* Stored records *

·····

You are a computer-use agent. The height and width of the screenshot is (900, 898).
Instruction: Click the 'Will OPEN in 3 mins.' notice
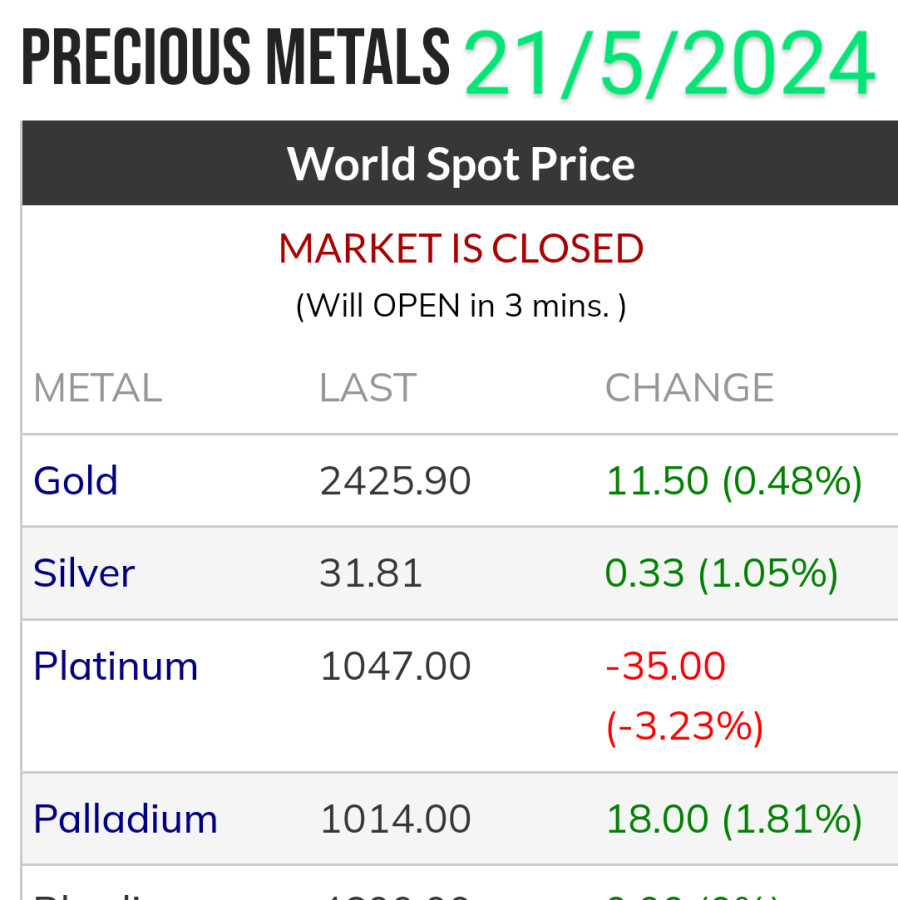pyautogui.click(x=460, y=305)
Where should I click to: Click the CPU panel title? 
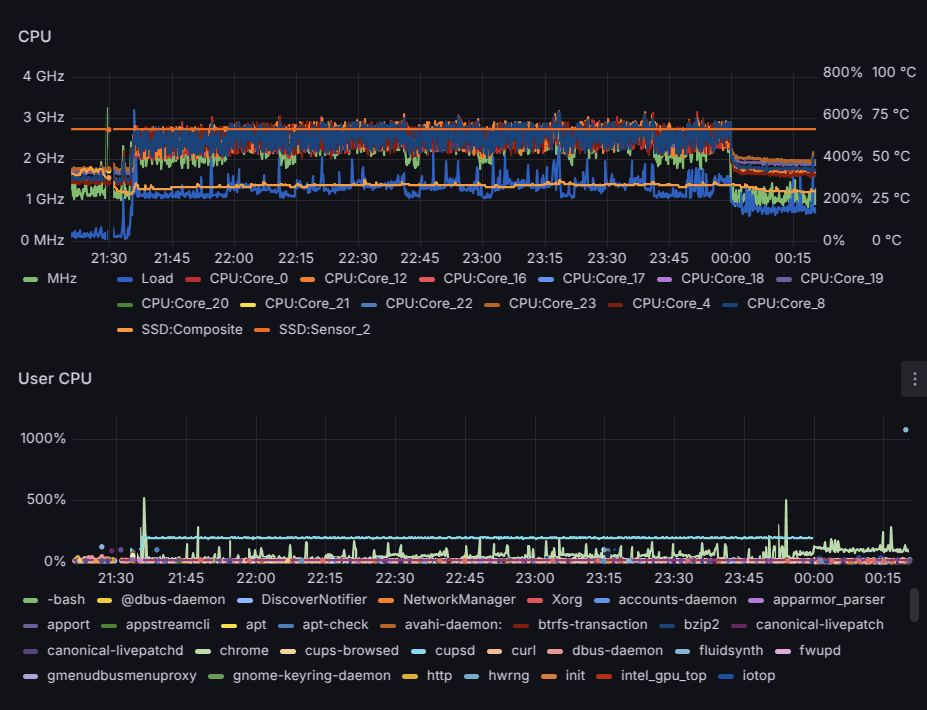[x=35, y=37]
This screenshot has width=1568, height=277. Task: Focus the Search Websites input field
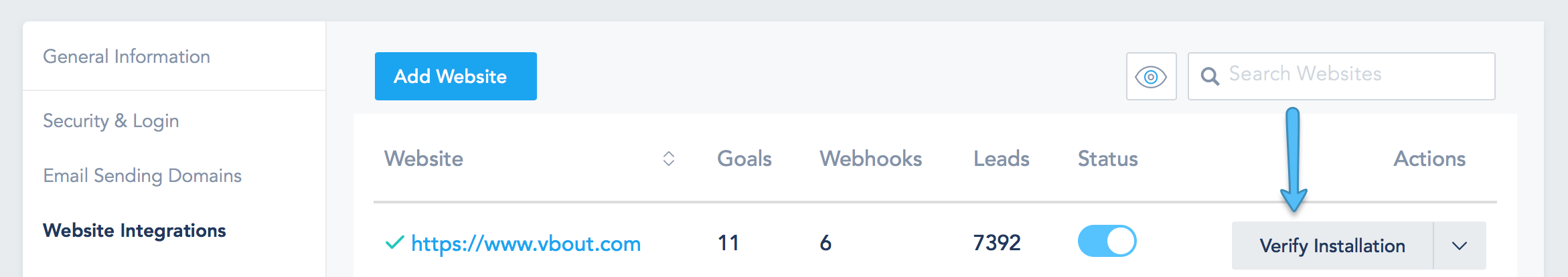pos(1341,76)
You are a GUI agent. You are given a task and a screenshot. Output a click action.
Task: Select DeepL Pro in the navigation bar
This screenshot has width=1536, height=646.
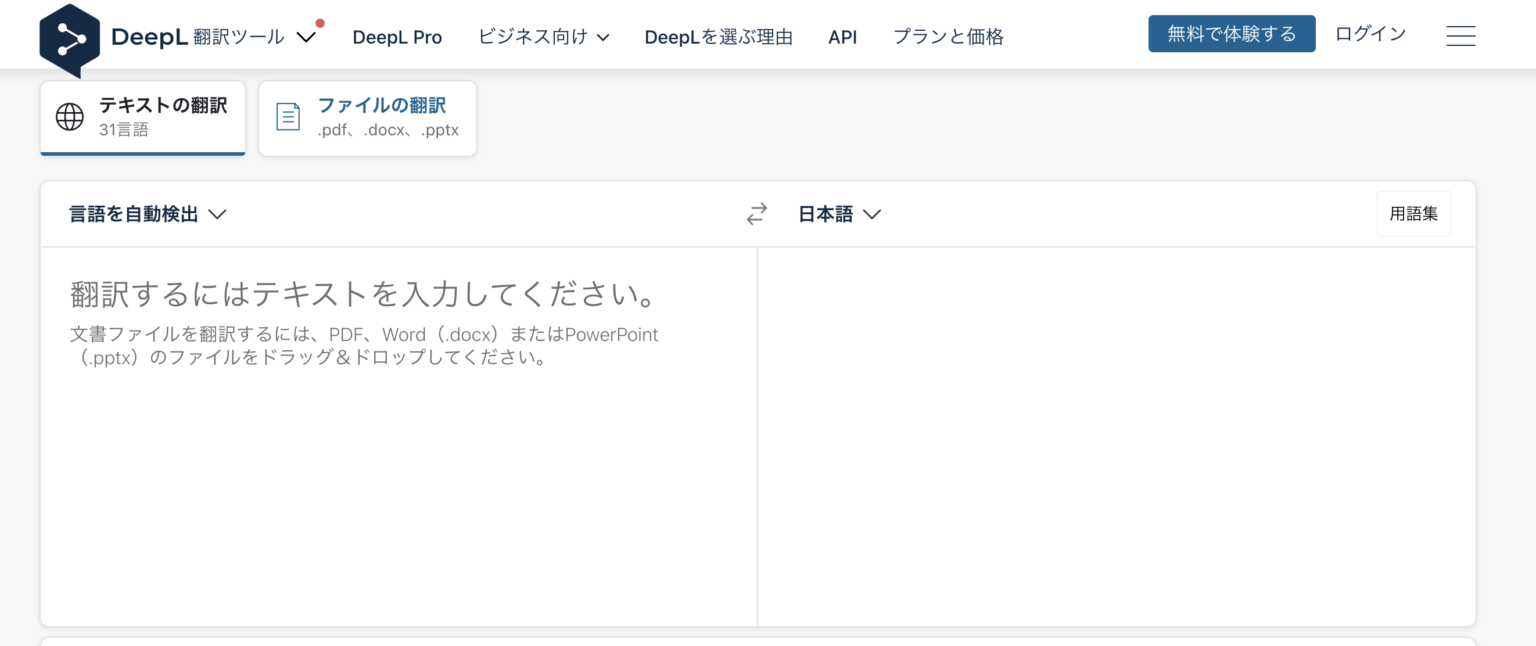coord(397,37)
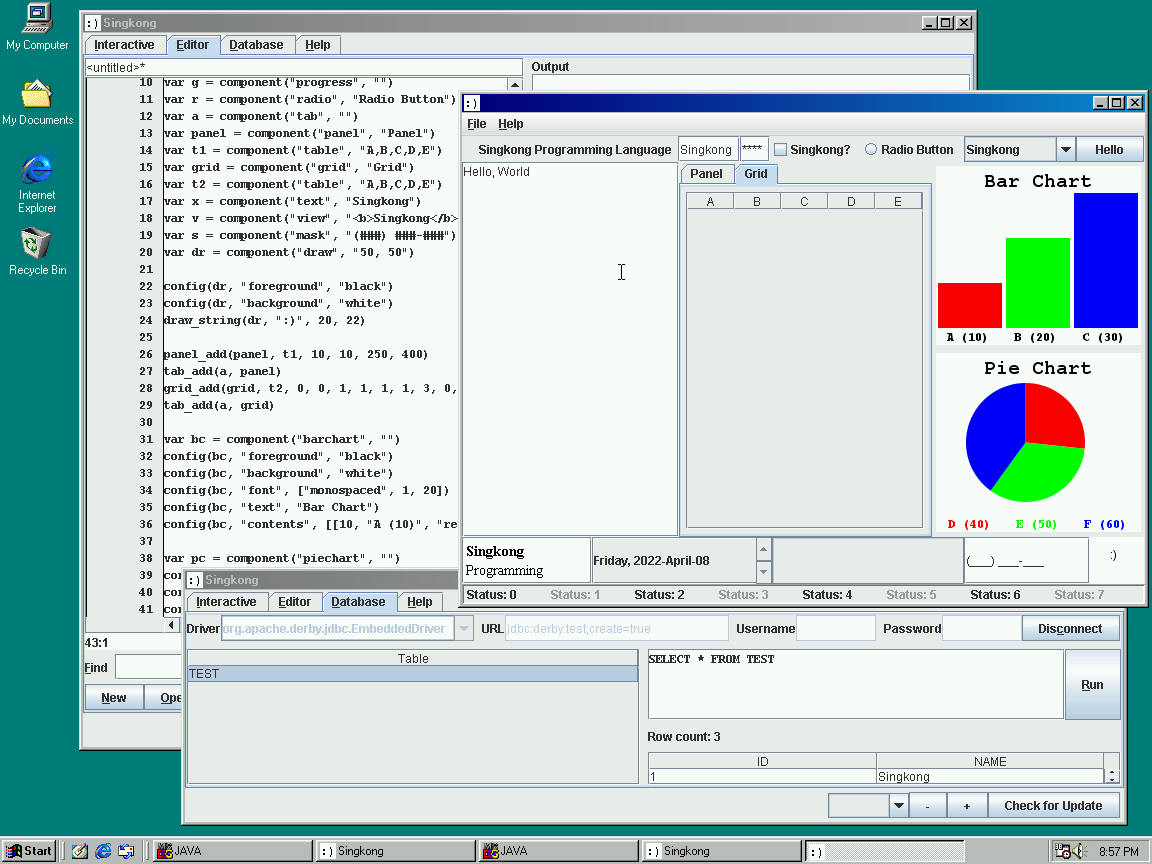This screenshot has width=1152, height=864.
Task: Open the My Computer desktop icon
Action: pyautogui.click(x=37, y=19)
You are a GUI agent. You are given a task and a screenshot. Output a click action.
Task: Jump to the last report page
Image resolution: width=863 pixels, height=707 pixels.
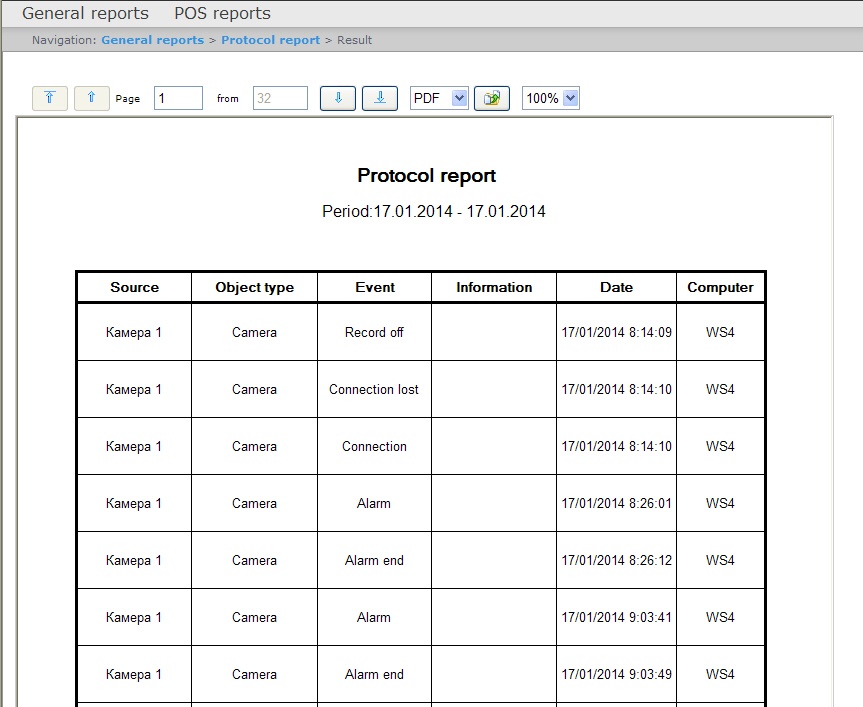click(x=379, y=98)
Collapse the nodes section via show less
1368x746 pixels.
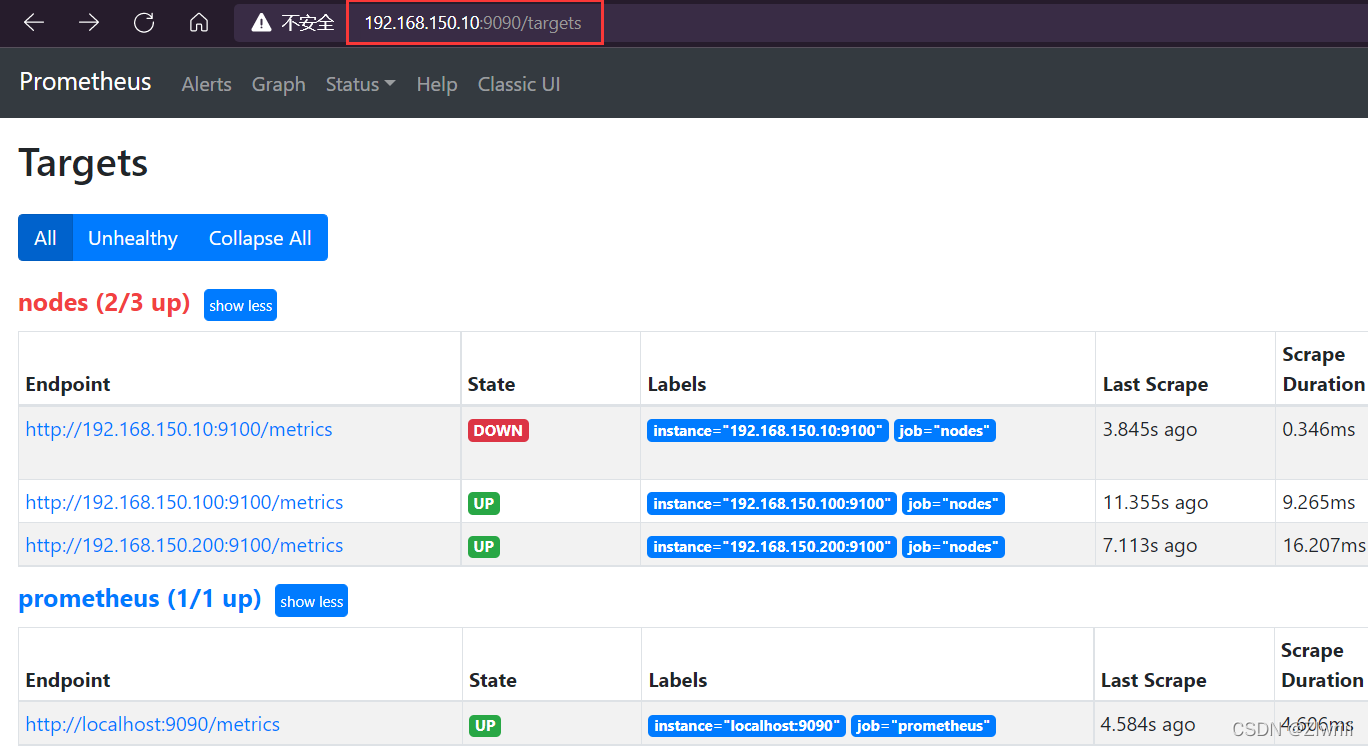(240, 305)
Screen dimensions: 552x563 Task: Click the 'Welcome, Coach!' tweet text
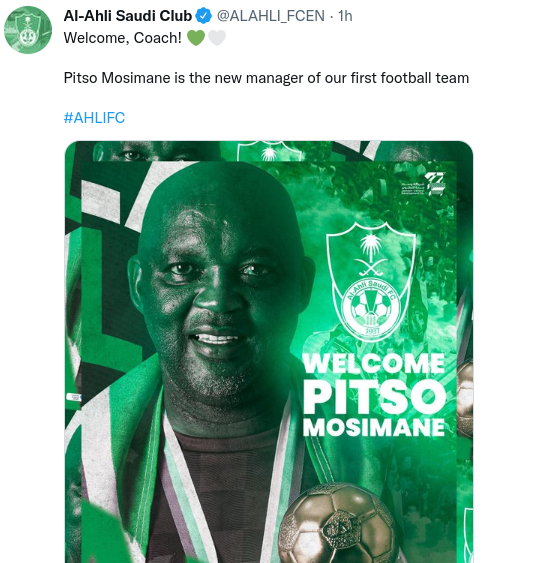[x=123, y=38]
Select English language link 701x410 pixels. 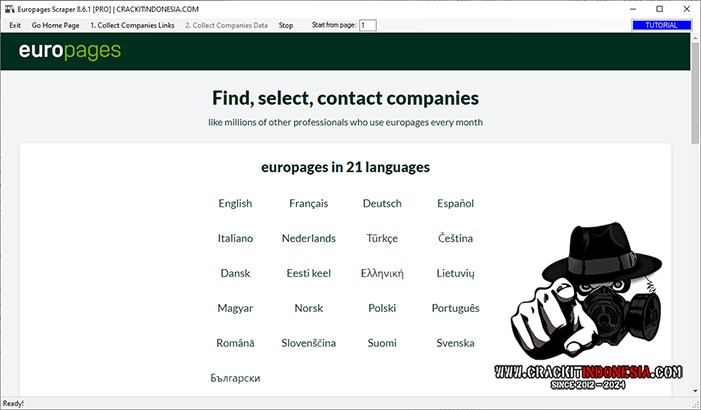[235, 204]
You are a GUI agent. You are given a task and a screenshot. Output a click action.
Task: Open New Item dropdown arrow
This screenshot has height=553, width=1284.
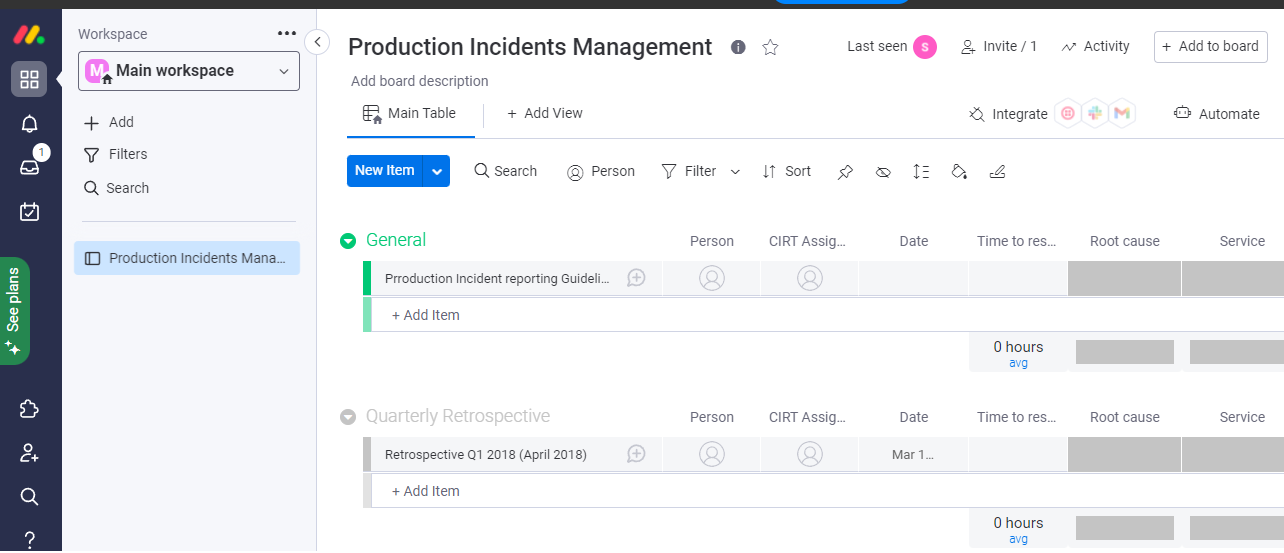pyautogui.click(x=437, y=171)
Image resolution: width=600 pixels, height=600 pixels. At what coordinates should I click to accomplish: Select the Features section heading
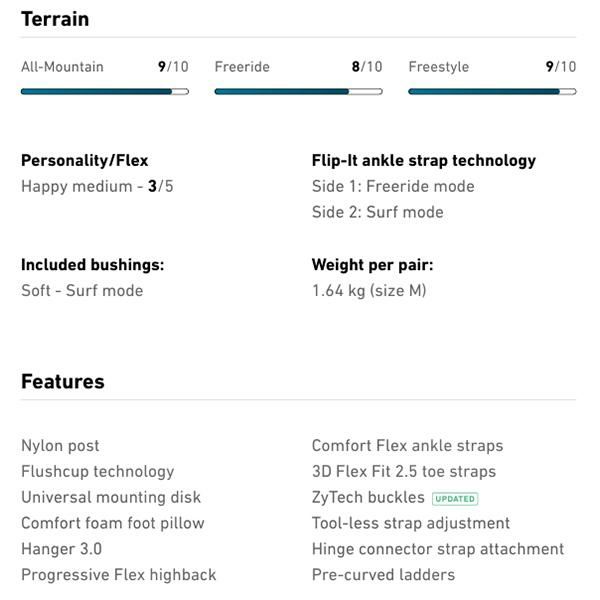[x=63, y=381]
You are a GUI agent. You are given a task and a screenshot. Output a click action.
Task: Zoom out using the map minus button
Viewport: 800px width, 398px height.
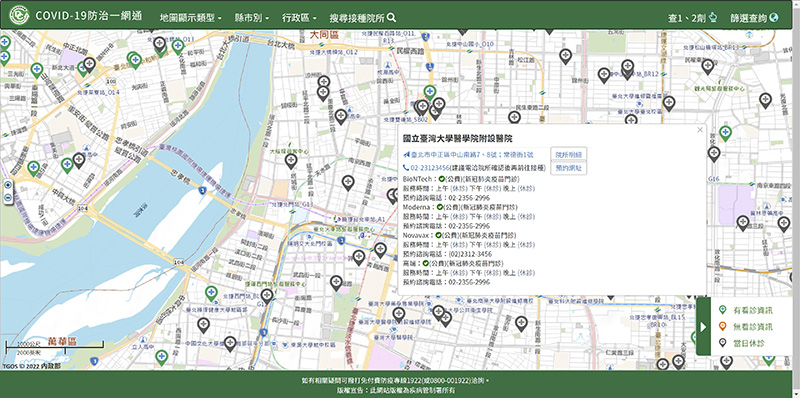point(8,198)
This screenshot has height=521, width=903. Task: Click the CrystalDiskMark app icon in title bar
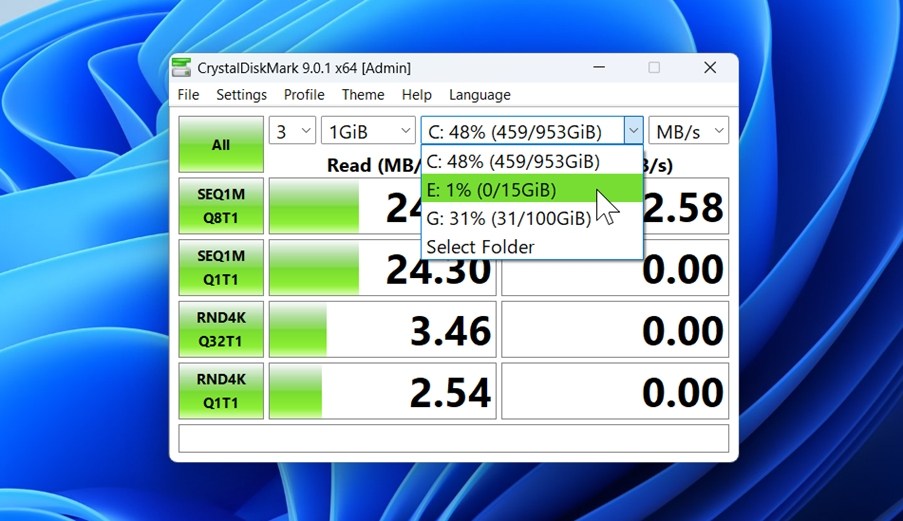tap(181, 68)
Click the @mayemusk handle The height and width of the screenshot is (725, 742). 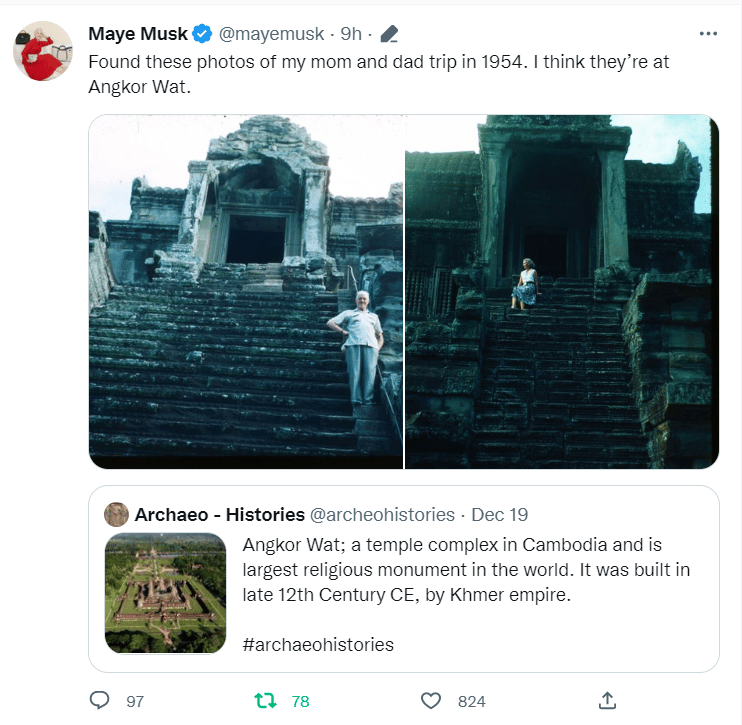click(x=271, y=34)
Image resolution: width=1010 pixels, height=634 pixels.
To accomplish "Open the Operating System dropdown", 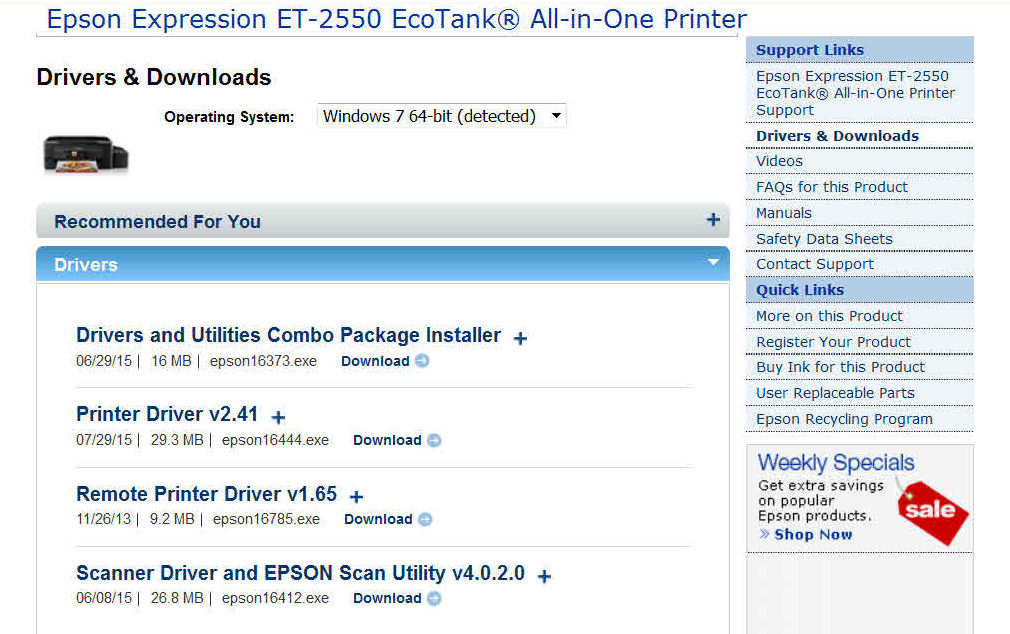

·····

* What is needed *
Using the data above, set down each line from the line with "This screenshot has width=1568, height=277." to the line with "Task: Select DeepL Pro in the navigation bar" exactly, both ends included, and leave the pictures behind. Nothing else belongs.

* Response to the exercise *
This screenshot has width=1568, height=277. Task: Focus the Search Websites input field
pos(1341,76)
You are a GUI agent. You are given a task and a screenshot. Output a click action.
Task: Select DeepL Pro in the navigation bar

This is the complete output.